> _提供文章_:
*****
国内の患者数が16万人以上と難病の中で最も多く、激しい腹痛が続く
「潰瘍性大腸炎」を再生医療の技術によって完治できるようにしようという
世界初の臨床研究の計画を東京医科歯科大学の研究グループが、国の関係機関に提出しました。
来年春にも第一例目の手術を実施したいとしています。

潰瘍性大腸炎は、大腸内部の粘膜が炎症をおこし激しい腹痛や下痢を繰り返す難病で、
患者数は20代を中心に16万人以上と難病の中で最も多く重症化すると手術で
大腸そのものを摘出しなければならなくなります。

この難病の完治を目指そうと東京医科歯科大学のグループは、患者の大腸に粘膜の組織を作り出す
「大腸上皮幹細胞」を移植し、傷ついた大腸の働きを再生させる世界初の臨床研究の計画を
国の研究予算を統括する日本医療研究開発機構に提出しました。
*****
> _抽出データ_:

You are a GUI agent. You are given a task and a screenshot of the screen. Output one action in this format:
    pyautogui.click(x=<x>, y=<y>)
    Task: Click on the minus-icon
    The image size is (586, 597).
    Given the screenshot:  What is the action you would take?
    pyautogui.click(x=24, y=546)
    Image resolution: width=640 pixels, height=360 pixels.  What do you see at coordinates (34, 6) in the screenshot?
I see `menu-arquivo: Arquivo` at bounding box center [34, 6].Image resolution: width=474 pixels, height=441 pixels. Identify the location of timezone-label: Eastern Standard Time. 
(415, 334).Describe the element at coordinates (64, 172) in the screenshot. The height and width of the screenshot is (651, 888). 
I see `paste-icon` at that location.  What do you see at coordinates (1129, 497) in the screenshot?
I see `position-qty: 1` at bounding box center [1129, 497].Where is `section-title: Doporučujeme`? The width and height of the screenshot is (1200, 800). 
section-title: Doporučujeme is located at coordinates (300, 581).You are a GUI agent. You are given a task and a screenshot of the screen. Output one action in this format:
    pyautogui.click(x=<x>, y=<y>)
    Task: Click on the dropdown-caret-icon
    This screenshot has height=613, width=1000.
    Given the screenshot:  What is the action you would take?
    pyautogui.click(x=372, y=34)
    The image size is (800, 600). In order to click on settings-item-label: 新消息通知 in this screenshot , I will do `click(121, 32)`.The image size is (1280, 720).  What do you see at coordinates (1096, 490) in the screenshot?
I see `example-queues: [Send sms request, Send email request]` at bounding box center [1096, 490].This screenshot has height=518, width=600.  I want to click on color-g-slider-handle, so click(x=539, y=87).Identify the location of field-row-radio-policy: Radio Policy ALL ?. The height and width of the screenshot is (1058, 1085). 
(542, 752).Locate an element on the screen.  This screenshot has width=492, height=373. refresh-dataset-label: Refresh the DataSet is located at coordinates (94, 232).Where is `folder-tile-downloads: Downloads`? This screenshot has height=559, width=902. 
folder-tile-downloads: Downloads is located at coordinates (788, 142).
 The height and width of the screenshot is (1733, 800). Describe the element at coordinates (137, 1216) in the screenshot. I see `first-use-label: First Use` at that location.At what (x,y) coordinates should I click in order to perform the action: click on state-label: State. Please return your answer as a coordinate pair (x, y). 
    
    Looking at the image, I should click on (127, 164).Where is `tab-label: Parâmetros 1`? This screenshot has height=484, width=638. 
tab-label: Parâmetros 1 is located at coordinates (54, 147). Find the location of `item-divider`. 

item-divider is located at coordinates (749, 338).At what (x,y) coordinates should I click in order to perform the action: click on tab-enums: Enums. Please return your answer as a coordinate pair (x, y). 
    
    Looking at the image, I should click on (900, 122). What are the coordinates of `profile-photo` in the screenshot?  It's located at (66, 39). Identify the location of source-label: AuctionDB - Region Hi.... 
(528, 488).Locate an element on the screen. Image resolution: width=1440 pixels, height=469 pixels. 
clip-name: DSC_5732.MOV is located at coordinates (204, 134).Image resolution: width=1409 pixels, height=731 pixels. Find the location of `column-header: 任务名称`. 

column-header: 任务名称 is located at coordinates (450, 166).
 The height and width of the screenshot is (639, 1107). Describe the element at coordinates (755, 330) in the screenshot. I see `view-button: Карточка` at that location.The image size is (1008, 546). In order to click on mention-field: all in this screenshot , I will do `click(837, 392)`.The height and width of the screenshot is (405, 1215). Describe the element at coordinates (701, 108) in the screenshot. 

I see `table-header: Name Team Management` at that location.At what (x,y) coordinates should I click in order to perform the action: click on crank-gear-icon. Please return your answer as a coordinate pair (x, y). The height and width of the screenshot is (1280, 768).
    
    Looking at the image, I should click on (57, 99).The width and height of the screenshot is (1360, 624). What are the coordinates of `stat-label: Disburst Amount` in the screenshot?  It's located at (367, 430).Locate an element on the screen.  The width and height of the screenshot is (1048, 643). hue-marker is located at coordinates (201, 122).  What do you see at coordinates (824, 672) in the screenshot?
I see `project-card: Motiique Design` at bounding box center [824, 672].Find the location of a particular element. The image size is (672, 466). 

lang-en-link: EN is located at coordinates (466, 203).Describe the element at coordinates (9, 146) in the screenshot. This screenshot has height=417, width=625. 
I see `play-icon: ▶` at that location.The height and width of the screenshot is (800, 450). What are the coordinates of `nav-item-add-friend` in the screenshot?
*****
> _必要な対応 A_:
潰瘍性大腸炎の文章によると、東京医科歯科大学のグループは臨床研究の計画をどの機関に提出しましたか。
> _必要な対応 B_:
潰瘍性大腸炎の文章を、最後の文の後から書き継いでください。
記録はこの作業には関係しません。

> _回答 A_:
日本医療研究開発機構です。

> _回答 B_:
計画では、患者5人の大腸からそれぞれ「大腸上皮幹細胞」を取り出し、1か月間、培養して
およそ100万個に増やしたあと再び内視鏡で大腸の傷ついた部分に移植します。

マウスを使った実験では症状を完治させることに成功していて、グループでは、今後、
法律に基づく委員会の審査を経て来年春にも第一例目の手術を実施したいとしています。

計画を提出した渡辺守教授は、「今回の方法を使えば手術をせずに症状を完全に治すことが期待できる。
多くの患者が悩む難病であり成功させたい」と話しています。